The Rose has to be the most iconic garden shrub of all. There is something classic, traditional even about a rose garden. Many people have come to believe that roses are for the experienced gardeners only, that they are complicated and require lots of work. Let’s look into that.
Roses love lots of sun and heat. A minimum of six hours of sunshine is needed per a day, and the more the better. Roses will not tolerate exposure to north and west winds as they bring in the wind-chill factor. Any branches that stick out of the snow for winter will likely freeze off.

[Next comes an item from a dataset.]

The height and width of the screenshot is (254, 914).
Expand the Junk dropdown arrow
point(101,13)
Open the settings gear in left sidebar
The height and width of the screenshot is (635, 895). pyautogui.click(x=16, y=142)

Some of the most favourable location of a rose to be planted would be on the south side of a building or fence where they have full sun exposure and have some heat return to them from the south facing wall behind them. The wall behind them will also give them protection from the north winds in winter. That being said, make sure that you never place any kind of plants closer than 2 feet from a south or west wall. The amount of heat being reflected from that wall can be overwhelming if planted too close and the plants will suffer from severe dehydration.
There are many, MANY different varieties of roses: classic tea roses, long-stem hybrid roses used for making bouquets, climbing roses and so forth. Here in the frozen north we have some limitations on what will survive, but there are still plenty to choose from.

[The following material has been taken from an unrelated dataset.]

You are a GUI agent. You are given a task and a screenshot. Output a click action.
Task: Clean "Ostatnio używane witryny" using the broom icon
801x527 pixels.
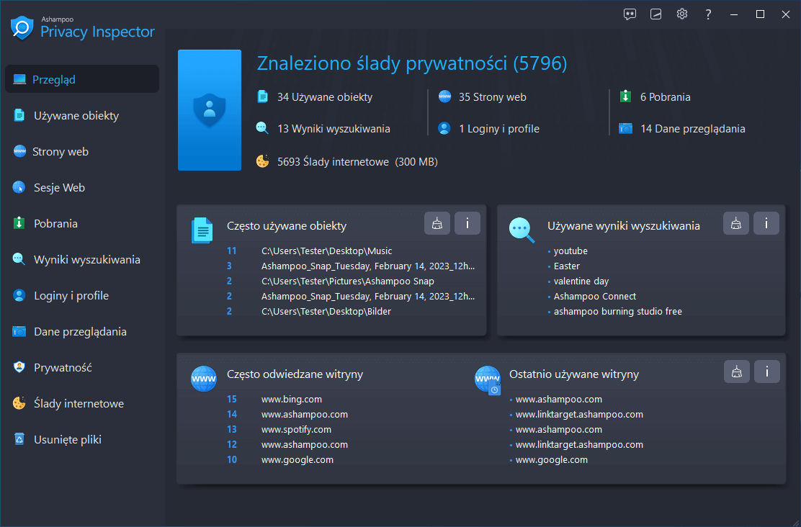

While some climbing roses have been grown successfully in Manitoba they often freeze back severely in winter and need to be restarted. Hybrid roses for bouquets, and tea roses are too cold sensitive for our climate as well. They can sometimes be grown for a few years, but tend to shrink from one year to the next as they slowly die back in the cold. Therefore, the shrub roses are the more popular option.
A typical shrub rose will grow to be between 2-3 feet tall and wide. Like all roses, they will bloom best if they are pruned first thing in spring. Roses always bloom on the fresh growth, and if pruned at the right time again in summer can re-bloom. It is often best to prune your roses immediately after the flowers have faded to usher in another round of flowers as soon as possible.

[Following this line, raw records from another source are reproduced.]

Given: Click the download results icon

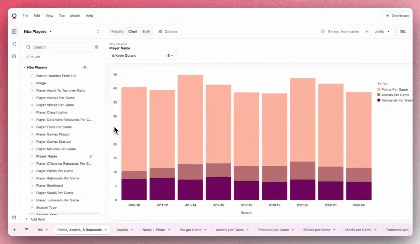Looking at the screenshot, I should coord(367,31).
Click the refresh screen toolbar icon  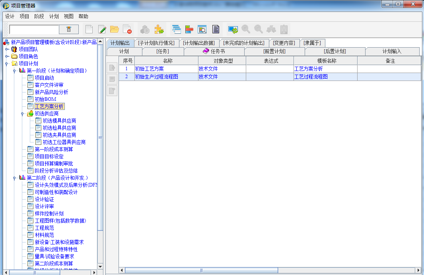pos(233,29)
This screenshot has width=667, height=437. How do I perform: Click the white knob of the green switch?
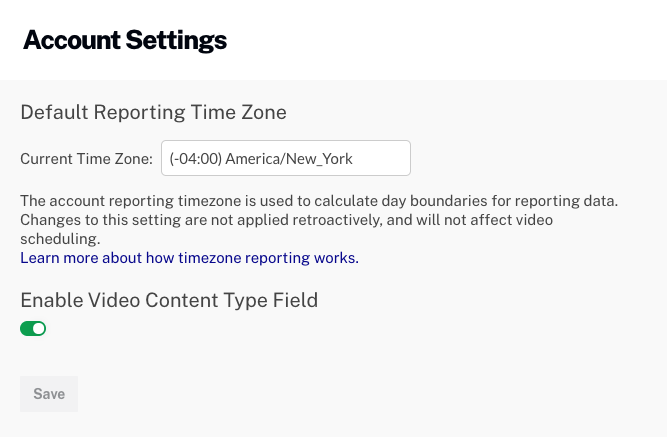[x=39, y=328]
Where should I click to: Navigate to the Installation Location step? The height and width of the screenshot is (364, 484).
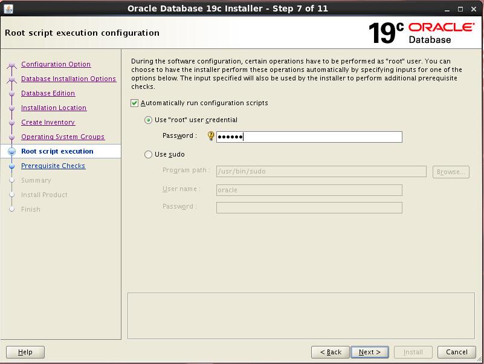[x=54, y=108]
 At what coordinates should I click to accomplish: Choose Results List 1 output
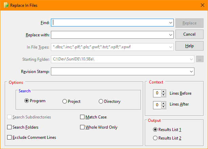click(x=155, y=129)
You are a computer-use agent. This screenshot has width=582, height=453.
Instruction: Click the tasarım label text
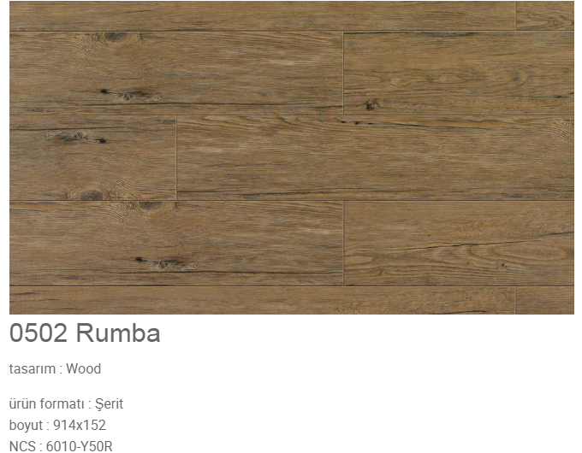33,369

One family of roses that has been tested and trusted in Manitoba for many years are the Morden Parkland roses. These are the roses that were developed at the Morden Research Centre here in Manitoba, so you know that they have a good tolerance for our climate. Some of our favourites include the Morden Blush Rose (white flower with a pink centre, very high petal count giving new flowers a full, tea rose look), Morden Centennial Rose (large, medium pink flowers), Winnipeg Parks Rose (very large, ruby pink flowers), and the Adelaide Hoodless Rose (red flowers).
Wild rose hybrids are a newer development in Manitoba, the cross breeding of wild roses with domestic roses to create a beautiful and yet cold hardy option. This includes the Pavement series and the Therese Bugnet Rose. The Pavement Roses are known for being resilient enough to use in boulevards along the streets in Winnipeg. We have planted the Therese Bugnet Rose in an open field here at Falk Nurseries, and it has grown into a wonderful hedge about 5 feet tall!
There have been some new rose varieties that were developed and released in the last few years. The Campfire Rose is particularly interesting. The flowers begin yellow with traces of pink. As the flowers become older they changes from yellow to more pink.
The Canadian Shield Rose was developed and released as part of the celebration of the 150th anniversary of Canada. This rose has red leaves on the fresh growth and a true red blossom.
The Oscar Peterson Rose on the other hand has pure white flowers and very clean, compact foliage.
The Never Alone Rose is a dwarf rose that has red flowers with a white core. Sales of this rose support the Never Alone Foundation as they support cancer patients.
The Chinook Sunrise Rose is one of the newest. The blossom starts with a light orange shade which fades to an apricot blush making it very unique in our landscape.
I currently have a Campfire, Never Alone, Canadian Shield, and Chinook Sunrise Roses in my yard right now. Trying to find space for new varieties is always a challenge, but what can I say. I’m addicted to collecting!